One good remix beats six cosmetic ones every time. The community isn't counting your remixes; they're judging your best remix. Daniel should optimise for the best, not the most.
Recap 3 min
The Remix button gives you automatic technical credit. The four unwritten rules turn that into respectful credit. Rule 1: name the original creator visibly in Notes & Credits — your own words, your own sentence. Rule 2: change something substantial — a new behaviour, a new feature, a bug fix, a swapped theme — not just a recolour. Rule 3: don't frame the original idea as yours; separate your additions from the original work in writing. Rule 4: if you're remixing someone's remix, credit the chain — at minimum the original creator and the person you remixed from. None of these are enforced by Scratch's software. All of them are enforced by the community noticing — and the community notices.
- Substantial change
- A remix modification a reader can see or feel in the first 30 seconds of play. New sprite, new feature, new level, bug fix, swapped theme. Not a recolour, rename, or sprite move.
- Cosmetic-only remix
- A remix where the only changes are visual surface (colour effects, sprite recolours, title changes) with no new behaviour. Technically allowed, socially frowned on when shared loudly.
- Idea-claiming
- Framing a remix as if the original idea were yours — using language like "my new game" or stripping the original creator's name from the title. The most-called-out etiquette mistake on Scratch.
- Remix chain
- A sequence of remixes that each build on the one before. Visible via the Remix Tree button on any project page. Good etiquette credits at least the original and the immediate parent in your Notes & Credits.
- Remix Tree
- A clickable view on every shared Scratch project showing the whole family of remixes that descend from one original. Use it to find the chain before you write your credits.
- Notes and Credits box
- The text box below the Stage on every project page where remixers write the credit sentence in their own words. Empty Notes on a remix breaks rule 1.
Homework 2 min
The Four-Rule Audit. You're going to grade two real remixes — one of someone else's, one of your own — against the four rules from today.
- Find any remix on Scratch (not yours). Open it. Open its Notes & Credits. Open its Remix Tree. Score it out of 4 — one point per rule satisfied. Write down which rules it satisfied and which it didn't.
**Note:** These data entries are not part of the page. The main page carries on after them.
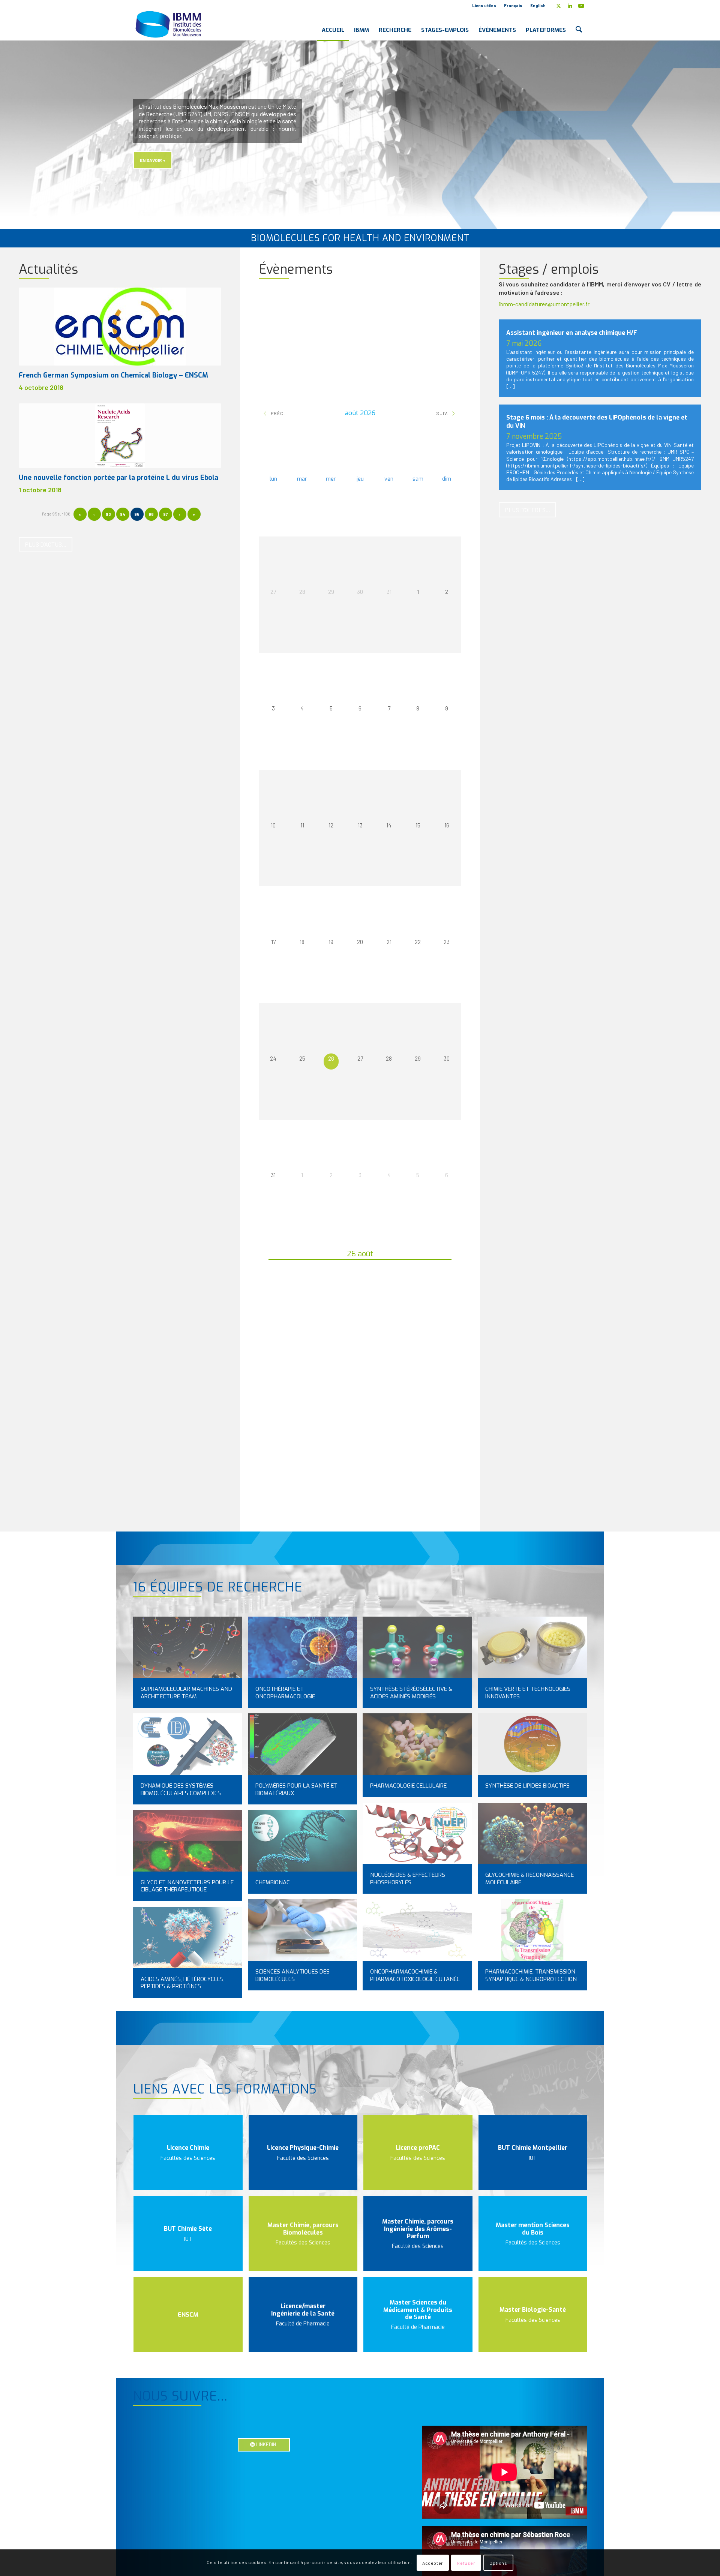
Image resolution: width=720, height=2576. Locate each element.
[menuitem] (484, 5)
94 (123, 514)
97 (165, 514)
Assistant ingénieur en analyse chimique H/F (571, 333)
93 (108, 514)
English (538, 5)
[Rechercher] (579, 23)
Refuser (466, 2563)
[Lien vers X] (558, 5)
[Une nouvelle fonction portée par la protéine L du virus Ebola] (120, 435)
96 (151, 514)
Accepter (432, 2563)
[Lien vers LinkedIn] (569, 5)
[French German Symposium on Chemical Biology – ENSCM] (120, 327)
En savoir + (152, 160)
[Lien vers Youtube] (581, 5)
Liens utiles (484, 5)
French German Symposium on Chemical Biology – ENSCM (113, 375)
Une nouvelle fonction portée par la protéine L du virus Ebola (118, 477)
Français (513, 5)
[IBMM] (169, 23)
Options (498, 2563)
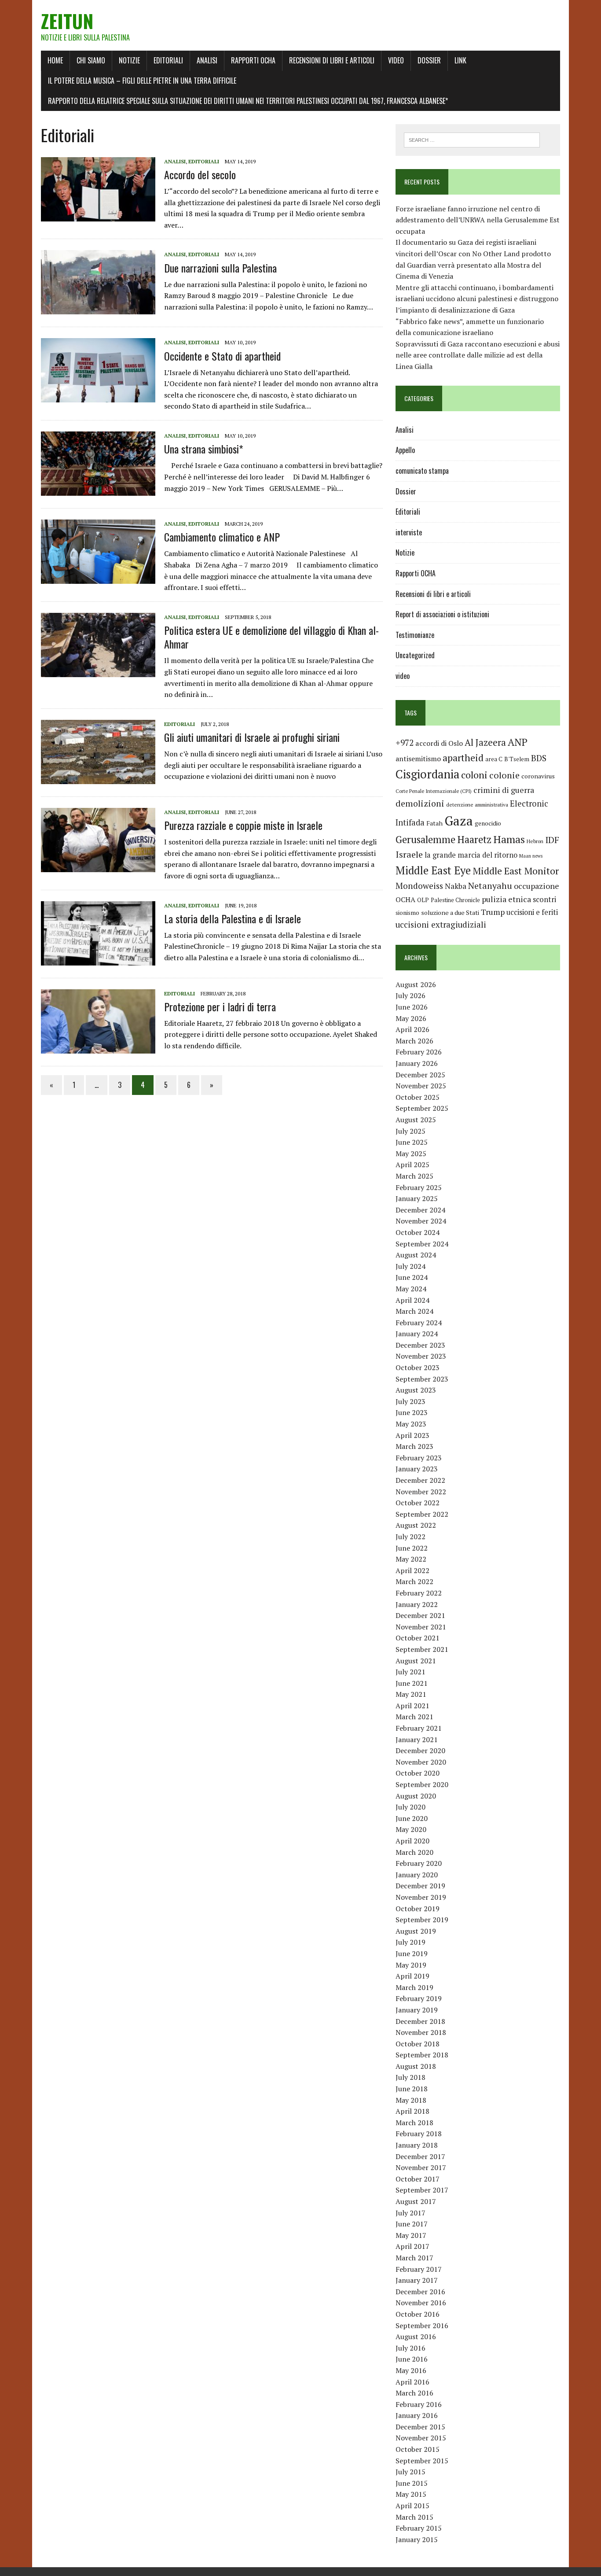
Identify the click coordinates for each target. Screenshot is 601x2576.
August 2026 (416, 984)
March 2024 (414, 1311)
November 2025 (421, 1086)
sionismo (407, 913)
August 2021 (416, 1661)
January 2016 (417, 2415)
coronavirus (538, 776)
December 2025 (420, 1075)
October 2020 (418, 1773)
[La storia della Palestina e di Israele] (98, 959)
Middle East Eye (433, 870)
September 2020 (422, 1784)
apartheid (463, 757)
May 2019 (411, 1965)
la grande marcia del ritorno (471, 855)
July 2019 (410, 1942)
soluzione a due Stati (450, 912)
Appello (405, 450)
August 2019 (416, 1931)
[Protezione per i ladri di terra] (98, 1047)
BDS (538, 757)
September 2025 (422, 1108)
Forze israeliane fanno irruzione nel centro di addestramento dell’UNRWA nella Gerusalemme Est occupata (478, 220)
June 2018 (412, 2088)
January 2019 (417, 2010)
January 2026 (417, 1063)
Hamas (509, 839)
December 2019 (420, 1886)
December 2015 (420, 2427)
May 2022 (411, 1559)
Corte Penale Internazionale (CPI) (434, 791)
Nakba (455, 886)
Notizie (129, 60)
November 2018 (421, 2032)
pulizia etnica (506, 899)
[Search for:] (472, 139)
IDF (552, 840)
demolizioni (420, 803)
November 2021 (421, 1627)
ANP (518, 742)
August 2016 (416, 2336)
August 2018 (416, 2066)
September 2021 (422, 1649)
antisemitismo (418, 758)
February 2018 (419, 2133)
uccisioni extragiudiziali (441, 924)
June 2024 (412, 1277)
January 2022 (417, 1604)
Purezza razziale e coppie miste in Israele (243, 825)
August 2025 (416, 1119)
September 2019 (422, 1919)
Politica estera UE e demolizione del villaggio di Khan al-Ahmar (271, 637)
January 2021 (417, 1739)
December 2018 (420, 2021)
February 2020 (419, 1863)
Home (55, 60)
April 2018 (412, 2111)
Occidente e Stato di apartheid (222, 356)
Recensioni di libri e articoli (331, 60)
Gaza (458, 820)
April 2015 (412, 2505)
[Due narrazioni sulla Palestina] (98, 308)
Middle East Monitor (516, 871)
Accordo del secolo (200, 174)
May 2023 (411, 1424)
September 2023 (422, 1379)
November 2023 (421, 1356)
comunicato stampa (422, 470)
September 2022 (422, 1514)
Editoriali (168, 60)
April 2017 (412, 2246)
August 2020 (416, 1796)
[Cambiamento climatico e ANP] (98, 577)
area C (493, 759)
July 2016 (410, 2348)
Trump (493, 912)
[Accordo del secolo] (98, 215)
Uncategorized (415, 655)
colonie (504, 775)
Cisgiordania (427, 774)
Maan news (530, 856)
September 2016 (422, 2325)
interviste (409, 532)
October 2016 (418, 2314)
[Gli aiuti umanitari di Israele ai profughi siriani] (98, 778)
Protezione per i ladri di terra (220, 1006)
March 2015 (414, 2517)
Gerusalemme (425, 839)
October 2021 (418, 1638)
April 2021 (412, 1705)
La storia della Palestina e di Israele (232, 918)
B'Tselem (516, 759)
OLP (423, 900)
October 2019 (418, 1908)
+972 (405, 742)
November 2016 (421, 2302)
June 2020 (412, 1818)
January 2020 (417, 1874)
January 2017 (417, 2280)
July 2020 (410, 1807)
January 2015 (417, 2539)
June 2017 (412, 2224)
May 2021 (411, 1694)
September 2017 (422, 2190)
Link (460, 60)
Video (396, 60)
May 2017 (411, 2235)
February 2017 (419, 2269)
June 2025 (412, 1142)
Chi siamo (91, 60)
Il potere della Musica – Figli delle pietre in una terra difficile (142, 80)
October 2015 (418, 2449)
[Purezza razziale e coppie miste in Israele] (98, 866)
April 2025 (412, 1164)
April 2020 (412, 1841)
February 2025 (419, 1187)
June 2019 (412, 1953)
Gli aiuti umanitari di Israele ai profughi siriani (252, 737)
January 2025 (417, 1198)
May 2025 (411, 1153)
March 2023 (414, 1446)
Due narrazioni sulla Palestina (220, 268)
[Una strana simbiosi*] (98, 489)
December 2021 (420, 1615)
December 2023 (420, 1345)
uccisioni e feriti (532, 912)
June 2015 (412, 2483)
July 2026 (410, 995)
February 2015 (419, 2528)
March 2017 (414, 2258)
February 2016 (419, 2404)
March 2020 (414, 1852)
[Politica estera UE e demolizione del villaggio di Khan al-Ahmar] (98, 671)
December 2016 (420, 2291)
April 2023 (412, 1435)
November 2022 (421, 1491)
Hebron (535, 841)
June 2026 (412, 1007)
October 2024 (418, 1232)
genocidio (488, 823)
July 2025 (410, 1131)
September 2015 (422, 2460)
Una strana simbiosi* (203, 449)
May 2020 (411, 1829)
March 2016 (414, 2393)
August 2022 (416, 1525)
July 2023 (410, 1401)
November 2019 (421, 1897)
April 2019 (412, 1976)
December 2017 (420, 2156)
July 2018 (410, 2077)
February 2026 (419, 1052)
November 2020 (421, 1762)
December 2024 (420, 1210)
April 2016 (412, 2382)
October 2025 (418, 1097)
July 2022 (410, 1536)
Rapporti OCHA (253, 60)
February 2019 (419, 1998)
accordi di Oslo (439, 743)
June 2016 (412, 2359)
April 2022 (412, 1570)
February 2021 (419, 1728)
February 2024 (419, 1322)
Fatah (434, 823)
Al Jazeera (485, 742)
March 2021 (414, 1716)
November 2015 (421, 2438)
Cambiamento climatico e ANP (222, 537)
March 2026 (414, 1041)
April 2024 (412, 1300)
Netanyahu (490, 886)
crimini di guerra (503, 790)
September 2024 (422, 1244)
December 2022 (420, 1480)
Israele (409, 854)
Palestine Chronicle (455, 900)
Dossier (429, 60)
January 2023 (417, 1469)
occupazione (536, 886)
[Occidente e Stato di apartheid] (98, 397)
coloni (474, 774)
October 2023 (418, 1367)
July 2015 (410, 2471)
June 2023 (412, 1412)
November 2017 (421, 2167)
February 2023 (419, 1458)
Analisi (207, 60)
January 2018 (417, 2145)
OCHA (405, 899)
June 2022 (412, 1548)
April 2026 (412, 1029)
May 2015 (411, 2494)
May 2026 (411, 1018)
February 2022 (419, 1593)
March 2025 (414, 1176)
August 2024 (416, 1255)
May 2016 (411, 2370)
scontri (544, 899)
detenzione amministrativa (477, 804)
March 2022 (414, 1581)
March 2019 (414, 1987)
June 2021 (412, 1683)
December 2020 (420, 1750)
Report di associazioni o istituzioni (442, 614)
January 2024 (417, 1333)
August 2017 (416, 2201)
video (403, 676)
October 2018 (418, 2044)
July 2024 (410, 1266)
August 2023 (416, 1390)
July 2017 (410, 2213)
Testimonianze (415, 635)
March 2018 (414, 2122)
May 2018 (411, 2100)
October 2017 (418, 2179)
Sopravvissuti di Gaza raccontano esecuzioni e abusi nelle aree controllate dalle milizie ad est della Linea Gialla (478, 355)
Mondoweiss (419, 885)
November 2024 (421, 1221)
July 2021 (410, 1672)
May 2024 (411, 1289)
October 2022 (418, 1502)
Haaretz (474, 839)
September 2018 (422, 2055)
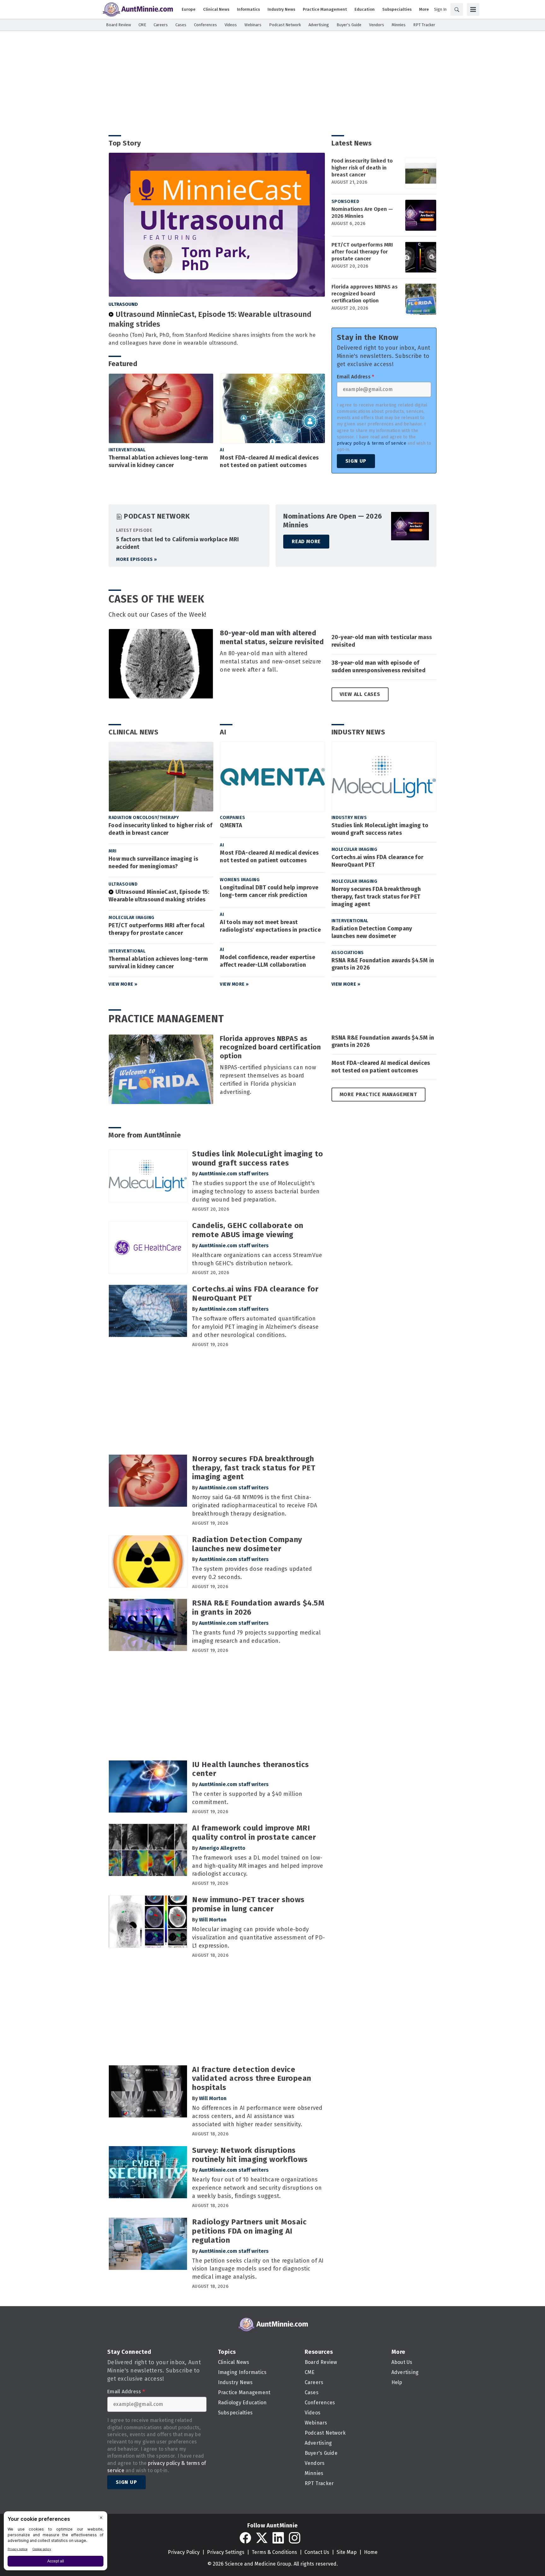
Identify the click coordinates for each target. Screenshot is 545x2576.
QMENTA (231, 825)
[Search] (456, 9)
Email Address (355, 376)
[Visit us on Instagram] (294, 2537)
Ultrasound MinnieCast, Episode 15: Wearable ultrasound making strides (209, 319)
- Find one of your own past remixes — from this course or before. (If you've never remixed anything, do a quick small remix this week first.) Run the same 4-point audit on yourself. Be honest. Most first remixes score 1/4 or 2/4. That's normal.
- For any rules you broke on your own remix, write the fix: a corrected title, a corrected Notes & Credits paragraph, an idea for a substantial change you could add. Don't actually fix it yet — just write the fix.
Bring back next class:
- Both audit scores with one-sentence justifications.
- Your written fix for your own remix (paper or digital).
- Your answer to: "Of the four rules, which one is the hardest for you to remember in the moment, and why?"
Heads up for next class: SCR-L04-47 picks the four projects you'll show off in your end-of-Level-4 portfolio — one project per major cluster (Pen, Music, Platformer, Animation/Trivia/Arcade), each with a short paragraph explaining what skills it demonstrates. Start thinking about which of your L4 projects you're proudest of.